SOURCE MATERIAL:

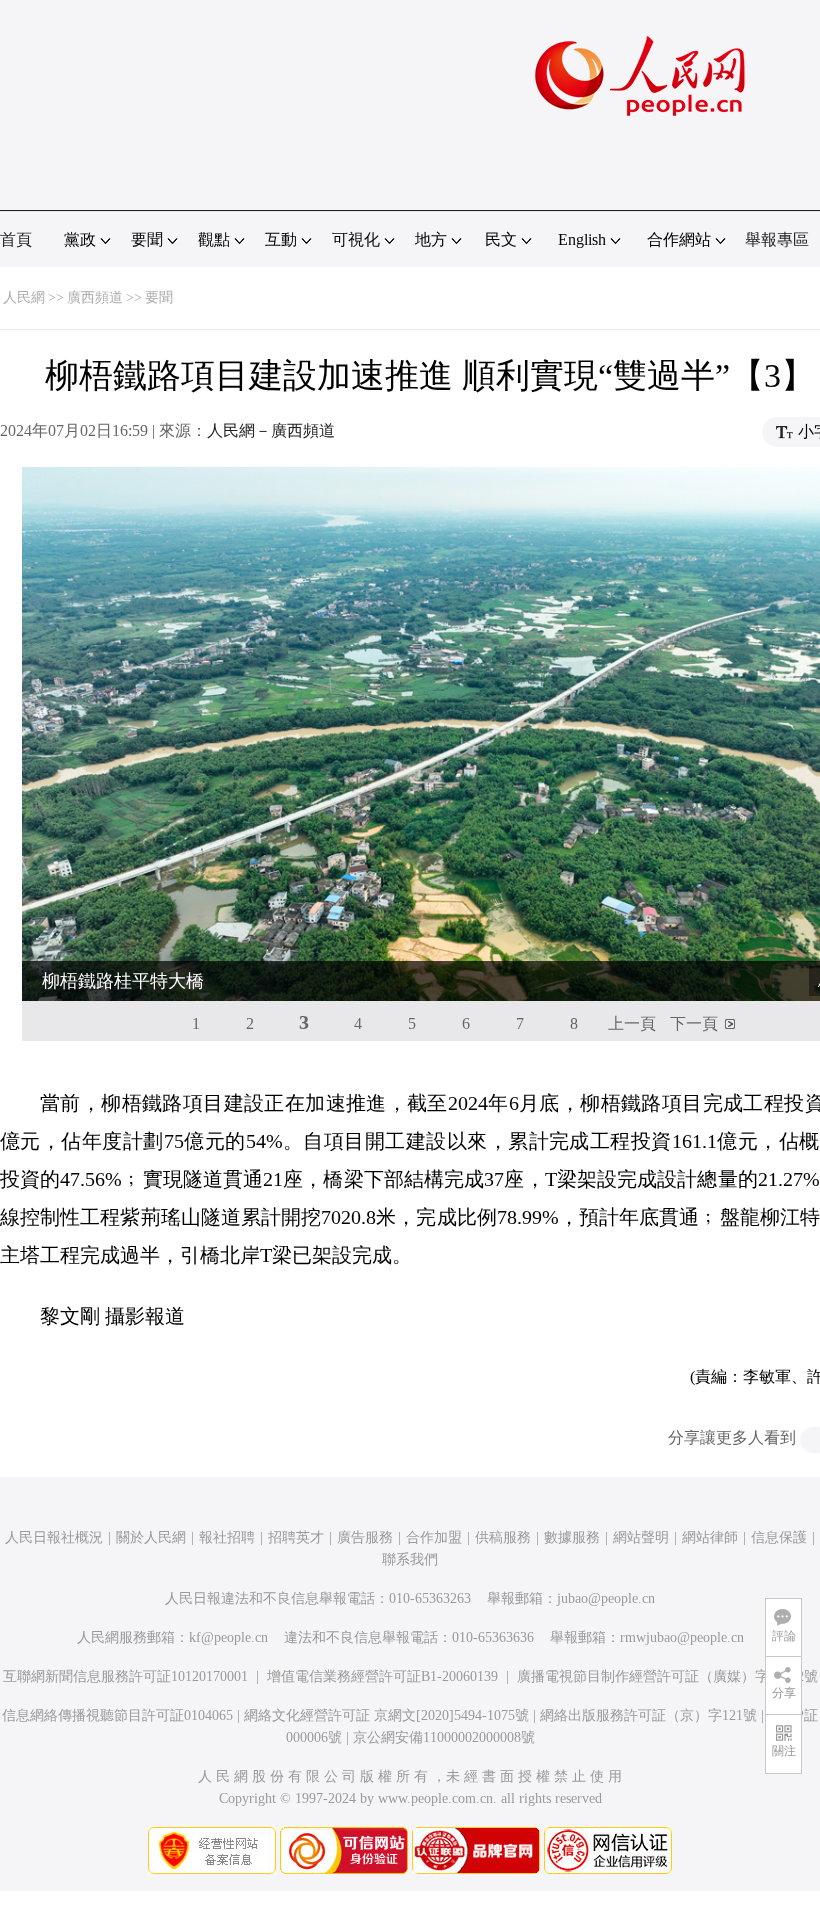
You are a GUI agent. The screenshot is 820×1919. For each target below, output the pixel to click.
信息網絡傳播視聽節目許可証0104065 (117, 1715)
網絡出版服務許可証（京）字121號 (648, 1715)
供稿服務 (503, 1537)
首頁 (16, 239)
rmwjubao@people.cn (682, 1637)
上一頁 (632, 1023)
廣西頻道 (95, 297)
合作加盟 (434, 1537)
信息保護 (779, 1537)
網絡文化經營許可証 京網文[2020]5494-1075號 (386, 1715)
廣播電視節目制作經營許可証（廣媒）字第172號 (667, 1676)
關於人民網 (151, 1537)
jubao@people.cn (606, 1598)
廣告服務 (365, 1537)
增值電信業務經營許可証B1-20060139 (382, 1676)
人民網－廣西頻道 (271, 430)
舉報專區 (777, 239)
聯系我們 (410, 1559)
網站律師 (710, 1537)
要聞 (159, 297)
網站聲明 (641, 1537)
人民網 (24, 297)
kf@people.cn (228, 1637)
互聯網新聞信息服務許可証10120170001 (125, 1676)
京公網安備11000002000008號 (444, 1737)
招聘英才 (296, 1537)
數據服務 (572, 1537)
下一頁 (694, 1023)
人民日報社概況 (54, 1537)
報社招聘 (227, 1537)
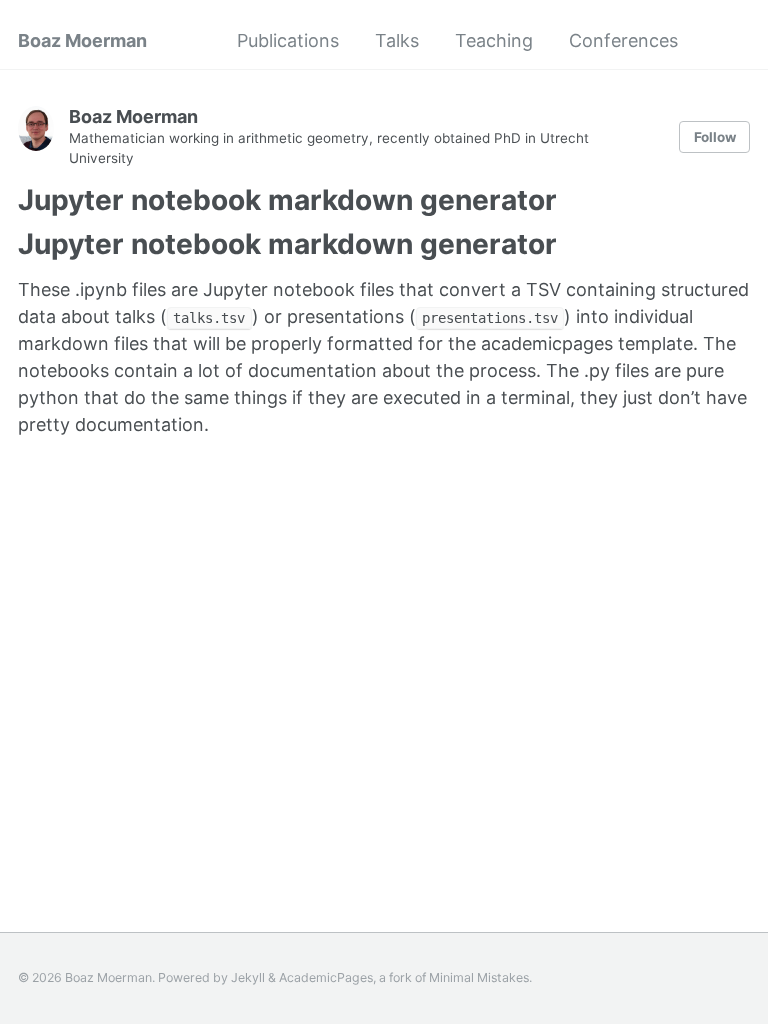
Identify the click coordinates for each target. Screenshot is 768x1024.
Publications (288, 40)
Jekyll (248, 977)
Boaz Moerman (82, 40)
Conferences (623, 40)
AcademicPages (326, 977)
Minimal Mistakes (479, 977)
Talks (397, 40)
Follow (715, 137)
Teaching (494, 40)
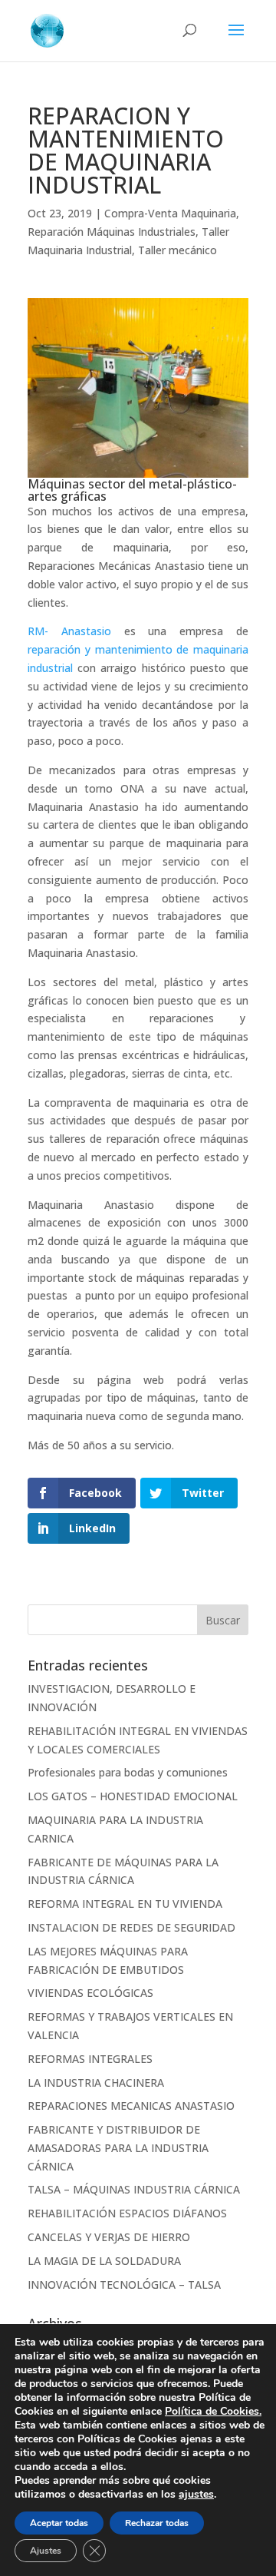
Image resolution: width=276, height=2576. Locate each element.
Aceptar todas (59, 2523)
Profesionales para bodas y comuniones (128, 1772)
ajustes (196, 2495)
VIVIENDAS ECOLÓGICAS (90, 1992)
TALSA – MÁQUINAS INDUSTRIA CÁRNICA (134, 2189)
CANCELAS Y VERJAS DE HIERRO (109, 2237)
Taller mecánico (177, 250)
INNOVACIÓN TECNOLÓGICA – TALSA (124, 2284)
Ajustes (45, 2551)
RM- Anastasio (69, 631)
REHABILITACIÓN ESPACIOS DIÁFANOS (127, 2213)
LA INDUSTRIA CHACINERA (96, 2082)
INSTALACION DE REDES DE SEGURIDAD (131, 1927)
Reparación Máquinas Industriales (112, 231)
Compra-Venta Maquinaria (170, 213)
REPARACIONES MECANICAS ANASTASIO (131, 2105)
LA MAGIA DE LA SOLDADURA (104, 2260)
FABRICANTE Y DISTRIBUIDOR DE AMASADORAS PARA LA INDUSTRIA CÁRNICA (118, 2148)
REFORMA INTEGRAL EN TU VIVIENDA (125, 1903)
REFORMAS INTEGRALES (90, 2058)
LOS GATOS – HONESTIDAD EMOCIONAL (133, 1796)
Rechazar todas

DIRECTIONS FOR THIS TASK:
Restate every line above word for word. Do not carry over the images.

SOLUTION TO THE EXERCISE:
You are a GUI agent. The screenshot is 820×1919. For each target below, output the pixel to click.
信息網絡傳播視聽節目許可証0104065 (117, 1715)
網絡出版服務許可証（京）字121號 (648, 1715)
供稿服務 (503, 1537)
首頁 (16, 239)
rmwjubao@people.cn (682, 1637)
上一頁 (632, 1023)
廣西頻道 (95, 297)
合作加盟 (434, 1537)
信息保護 (779, 1537)
網絡文化經營許可証 京網文[2020]5494-1075號 (386, 1715)
廣播電視節目制作經營許可証（廣媒）字第172號 (667, 1676)
關於人民網 (151, 1537)
jubao@people.cn (606, 1598)
廣告服務 (365, 1537)
增值電信業務經營許可証B1-20060139 (382, 1676)
人民網－廣西頻道 (271, 430)
舉報專區 (777, 239)
聯系我們 (410, 1559)
網站律師 (710, 1537)
要聞 (159, 297)
網站聲明 (641, 1537)
人民網 (24, 297)
kf@people.cn (228, 1637)
互聯網新聞信息服務許可証10120170001 (125, 1676)
京公網安備11000002000008號 (444, 1737)
招聘英才 (296, 1537)
數據服務 (572, 1537)
下一頁 (694, 1023)
人民日報社概況 (54, 1537)
報社招聘 (227, 1537)
Identify the click coordinates for each target. Screenshot is 768x1024.
Publications (288, 40)
Jekyll (248, 977)
Boaz Moerman (82, 40)
Conferences (623, 40)
AcademicPages (326, 977)
Minimal Mistakes (479, 977)
Talks (397, 40)
Follow (715, 137)
Teaching (494, 40)
Image resolution: width=276, height=2576. Locate each element.
Aceptar todas (59, 2523)
Profesionales para bodas y comuniones (128, 1772)
ajustes (196, 2495)
VIVIENDAS ECOLÓGICAS (90, 1992)
TALSA – MÁQUINAS INDUSTRIA CÁRNICA (134, 2189)
CANCELAS Y VERJAS DE HIERRO (109, 2237)
Taller mecánico (177, 250)
INNOVACIÓN TECNOLÓGICA – TALSA (124, 2284)
Ajustes (45, 2551)
RM- Anastasio (69, 631)
REHABILITACIÓN ESPACIOS DIÁFANOS (127, 2213)
LA INDUSTRIA CHACINERA (96, 2082)
INSTALACION DE REDES DE SEGURIDAD (131, 1927)
Reparación Máquinas Industriales (112, 231)
Compra-Venta Maquinaria (170, 213)
REPARACIONES MECANICAS ANASTASIO (131, 2105)
LA MAGIA DE LA SOLDADURA (104, 2260)
FABRICANTE Y DISTRIBUIDOR DE AMASADORAS PARA LA INDUSTRIA CÁRNICA (118, 2148)
REFORMA INTEGRAL EN TU VIVIENDA (125, 1903)
REFORMAS INTEGRALES (90, 2058)
LOS GATOS – HONESTIDAD EMOCIONAL (133, 1796)
Rechazar todas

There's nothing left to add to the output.